[What you need to do]:
Extend the Brightwater Siting Project text below, starting right after its final sentence.

[Document text]:
┄┄┄┄┄┄┄┄┄┄┄┄┄┄┄┄┄┄┄┄

Project Team Organizational Chart: The Brightwater Siting Project was a coordinated effort involving County staff and consultants at all levels of the project. The Executive Advisory Committee, representing the many jurisdictions and stakeholders in the project area, provided project oversight and insured that the process was open, fair and inclusive.
Brightwater Siting Decision Process: This diagram displays the overall concept of the site selection process. It shows the equally important Technical & Environmental Analysis and Public Involvement activities coming together to inform the final decision.
Brightwater Siting Project Flow Chart: This diagram shows the process in greater detail.
Land Area Search Results: In Phase I, the Geographic Information Systems (GIS) study, industrial/commercial land search, and community nominations process identified 95 land areas as potential treatment facility sites.
Proposed Candidate Sites & Outfall Zones: Through applying Phase I Environmental and Engineering Constraints, the Screening Analysis, and Detailed Evaluation Questions, the original 95 sites was narrowed down to six for more detailed review in Phase II.
Surficial Geology in the Project Area: This map shows surficial geology along possible conveyance corridor routes. It illustrates one small portion of the comprehensive scientific analysis conducted.

Brightwater Siting Project, King & Snohomish County, WA
King County Department of Natural Resources and Parks - Wastewater Treatment Division, Woodinville, WA
CH2M Hill, Bellevue, WA
Environmental Science Associates, San Francisco, CA

"Extraordinary facility. . . very complete site analysis. . . clear how process and system works. . . very unusual in its recreational components. . . multi-use project that tells a compelling story as cities become more compressed and compacted."

┄┄┄┄┄┄┄┄┄┄┄┄┄┄┄┄┄┄┄┄

[Data section]:
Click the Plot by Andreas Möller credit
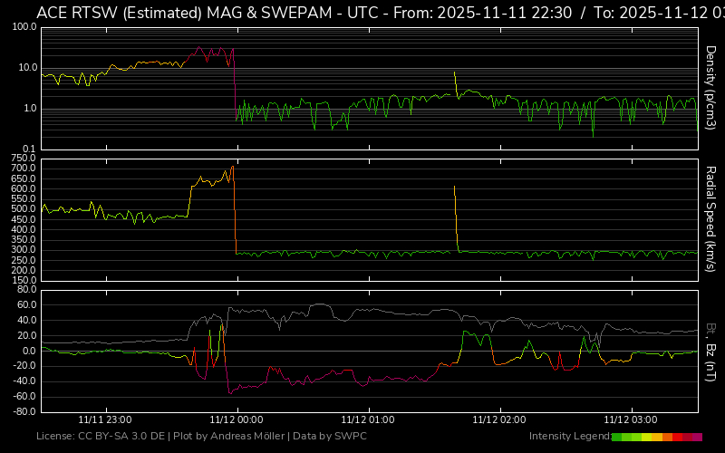The width and height of the screenshot is (725, 453). (234, 437)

┄┄┄┄┄┄┄┄┄┄┄┄┄┄┄┄┄┄┄┄

[Exercise result]:
— 2005 Professional Awards Jury Comments

In the late 1950s, untreated wastewater flowed into the Seattle area’s Lake Washington and Puget Sound, contaminating the water and making the beaches unusable. To address this problem, citizens voted to build a regional wastewater treatment system which, by the late 1960s, resulted in dramatic improvements to regional water quality. By the 1990s, the regional system was reaching its design capacity. In response, the local county initiated a long-range planning effort, termed the Regional Wastewater Services Plan (RWSP), to meet the demands of continued population growth and to protect the environment for the next several decades. The RWSP was adopted by the County Council in December 1999. The largest single component of the RWSP was a proposal to locate and construct a third regional treatment plant and its associated conveyance tunnels and outfall, collectively termed Brightwater.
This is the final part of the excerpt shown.